→ **WHAT TO WORK ON**
Each line of the listing below must be returned exactly.

→ **PROVIDED RECORDS**
● ● ● ● ●

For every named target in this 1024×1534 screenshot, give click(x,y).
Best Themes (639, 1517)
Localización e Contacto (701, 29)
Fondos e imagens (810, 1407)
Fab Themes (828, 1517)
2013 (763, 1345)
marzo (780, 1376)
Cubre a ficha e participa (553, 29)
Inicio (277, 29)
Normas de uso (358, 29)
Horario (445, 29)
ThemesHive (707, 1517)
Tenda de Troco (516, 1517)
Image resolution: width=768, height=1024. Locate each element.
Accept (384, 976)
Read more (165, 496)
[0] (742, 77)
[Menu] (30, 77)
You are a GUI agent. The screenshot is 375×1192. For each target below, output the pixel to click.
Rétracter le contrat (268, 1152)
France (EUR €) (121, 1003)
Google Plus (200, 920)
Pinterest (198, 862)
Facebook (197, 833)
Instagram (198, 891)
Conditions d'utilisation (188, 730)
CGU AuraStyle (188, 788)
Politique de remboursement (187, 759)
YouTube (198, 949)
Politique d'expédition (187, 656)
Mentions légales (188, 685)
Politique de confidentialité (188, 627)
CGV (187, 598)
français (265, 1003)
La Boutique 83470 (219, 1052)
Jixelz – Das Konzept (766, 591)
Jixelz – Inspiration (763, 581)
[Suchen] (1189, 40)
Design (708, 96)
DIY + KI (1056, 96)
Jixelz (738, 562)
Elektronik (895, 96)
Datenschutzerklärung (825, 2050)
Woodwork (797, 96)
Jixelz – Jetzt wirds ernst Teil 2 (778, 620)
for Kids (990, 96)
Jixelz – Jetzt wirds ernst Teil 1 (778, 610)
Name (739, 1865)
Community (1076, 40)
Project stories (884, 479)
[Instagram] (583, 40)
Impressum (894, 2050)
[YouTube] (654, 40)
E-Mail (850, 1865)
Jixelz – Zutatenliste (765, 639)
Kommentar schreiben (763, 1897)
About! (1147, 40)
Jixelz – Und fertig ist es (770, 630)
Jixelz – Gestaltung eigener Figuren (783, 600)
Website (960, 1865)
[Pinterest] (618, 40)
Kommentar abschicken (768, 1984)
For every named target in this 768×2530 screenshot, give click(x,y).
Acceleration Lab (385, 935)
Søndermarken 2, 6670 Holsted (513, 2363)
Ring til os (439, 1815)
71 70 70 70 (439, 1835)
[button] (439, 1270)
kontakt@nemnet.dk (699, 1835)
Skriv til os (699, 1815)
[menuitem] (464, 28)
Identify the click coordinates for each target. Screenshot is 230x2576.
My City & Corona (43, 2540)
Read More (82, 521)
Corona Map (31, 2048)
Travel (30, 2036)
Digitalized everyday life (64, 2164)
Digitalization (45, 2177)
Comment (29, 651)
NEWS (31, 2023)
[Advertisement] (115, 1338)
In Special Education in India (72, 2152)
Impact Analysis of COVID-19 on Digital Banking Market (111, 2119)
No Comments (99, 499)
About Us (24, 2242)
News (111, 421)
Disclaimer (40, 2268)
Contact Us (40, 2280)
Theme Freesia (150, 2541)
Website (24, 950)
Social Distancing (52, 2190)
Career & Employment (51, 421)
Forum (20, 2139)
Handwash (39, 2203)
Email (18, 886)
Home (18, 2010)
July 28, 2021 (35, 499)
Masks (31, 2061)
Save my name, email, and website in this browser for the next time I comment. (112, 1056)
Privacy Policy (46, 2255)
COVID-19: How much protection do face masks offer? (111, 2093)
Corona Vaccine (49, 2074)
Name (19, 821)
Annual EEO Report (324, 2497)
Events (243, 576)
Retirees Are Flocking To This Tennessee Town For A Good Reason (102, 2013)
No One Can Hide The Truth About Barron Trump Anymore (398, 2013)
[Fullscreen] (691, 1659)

● ● ● ● ●

→ **SOLUTION FOR THIS PROBLEM**
For every named target in this 1024×1534 screenshot, give click(x,y).
Best Themes (639, 1517)
Localización e Contacto (701, 29)
Fondos e imagens (810, 1407)
Fab Themes (828, 1517)
2013 (763, 1345)
marzo (780, 1376)
Cubre a ficha e participa (553, 29)
Inicio (277, 29)
Normas de uso (358, 29)
Horario (445, 29)
ThemesHive (707, 1517)
Tenda de Troco (516, 1517)
Image resolution: width=768, height=1024. Locate each element.
Accept (384, 976)
Read more (165, 496)
[0] (742, 77)
[Menu] (30, 77)
You are a GUI agent. The screenshot is 375×1192. For each target below, output the pixel to click.
Rétracter le contrat (268, 1152)
France (EUR €) (121, 1003)
Google Plus (200, 920)
Pinterest (198, 862)
Facebook (197, 833)
Instagram (198, 891)
Conditions d'utilisation (188, 730)
CGU AuraStyle (188, 788)
Politique de remboursement (187, 759)
YouTube (198, 949)
Politique d'expédition (187, 656)
Mentions légales (188, 685)
Politique de confidentialité (188, 627)
CGV (187, 598)
français (265, 1003)
La Boutique 83470 (219, 1052)
Jixelz – Das Konzept (766, 591)
Jixelz – Inspiration (763, 581)
[Suchen] (1189, 40)
Design (708, 96)
DIY + KI (1056, 96)
Jixelz (738, 562)
Elektronik (895, 96)
Datenschutzerklärung (825, 2050)
Woodwork (797, 96)
Jixelz – Jetzt wirds ernst Teil 2 (778, 620)
for Kids (990, 96)
Jixelz – Jetzt wirds ernst Teil 1 (778, 610)
Name (739, 1865)
Community (1076, 40)
Project stories (884, 479)
[Instagram] (583, 40)
Impressum (894, 2050)
[YouTube] (654, 40)
E-Mail (850, 1865)
Jixelz – Zutatenliste (765, 639)
Kommentar schreiben (763, 1897)
About! (1147, 40)
Jixelz – Und fertig ist es (770, 630)
Jixelz – Gestaltung eigener Figuren (783, 600)
Website (960, 1865)
[Pinterest] (618, 40)
Kommentar abschicken (768, 1984)
For every named target in this 768×2530 screenshot, give click(x,y).
Acceleration Lab (385, 935)
Søndermarken 2, 6670 Holsted (513, 2363)
Ring til os (439, 1815)
71 70 70 70 (439, 1835)
[button] (439, 1270)
kontakt@nemnet.dk (699, 1835)
Skriv til os (699, 1815)
[menuitem] (464, 28)
Identify the click coordinates for each target. Screenshot is 230x2576.
My City & Corona (43, 2540)
Read More (82, 521)
Corona Map (31, 2048)
Travel (30, 2036)
Digitalized everyday life (64, 2164)
Digitalization (45, 2177)
Comment (29, 651)
NEWS (31, 2023)
[Advertisement] (115, 1338)
In Special Education in India (72, 2152)
Impact Analysis of COVID-19 on Digital Banking Market (111, 2119)
No Comments (99, 499)
About Us (24, 2242)
News (111, 421)
Disclaimer (40, 2268)
Contact Us (40, 2280)
Theme Freesia (150, 2541)
Website (24, 950)
Social Distancing (52, 2190)
Career & Employment (51, 421)
Forum (20, 2139)
Handwash (39, 2203)
Email (18, 886)
Home (18, 2010)
July 28, 2021 (35, 499)
Masks (31, 2061)
Save my name, email, and website in this browser for the next time I comment. (112, 1056)
Privacy Policy (46, 2255)
COVID-19: How much protection do face masks offer? (111, 2093)
Corona Vaccine (49, 2074)
Name (19, 821)
Annual EEO Report (324, 2497)
Events (243, 576)
Retirees Are Flocking To This Tennessee Town For A Good Reason (102, 2013)
No One Can Hide The Truth About Barron Trump Anymore (398, 2013)
[Fullscreen] (691, 1659)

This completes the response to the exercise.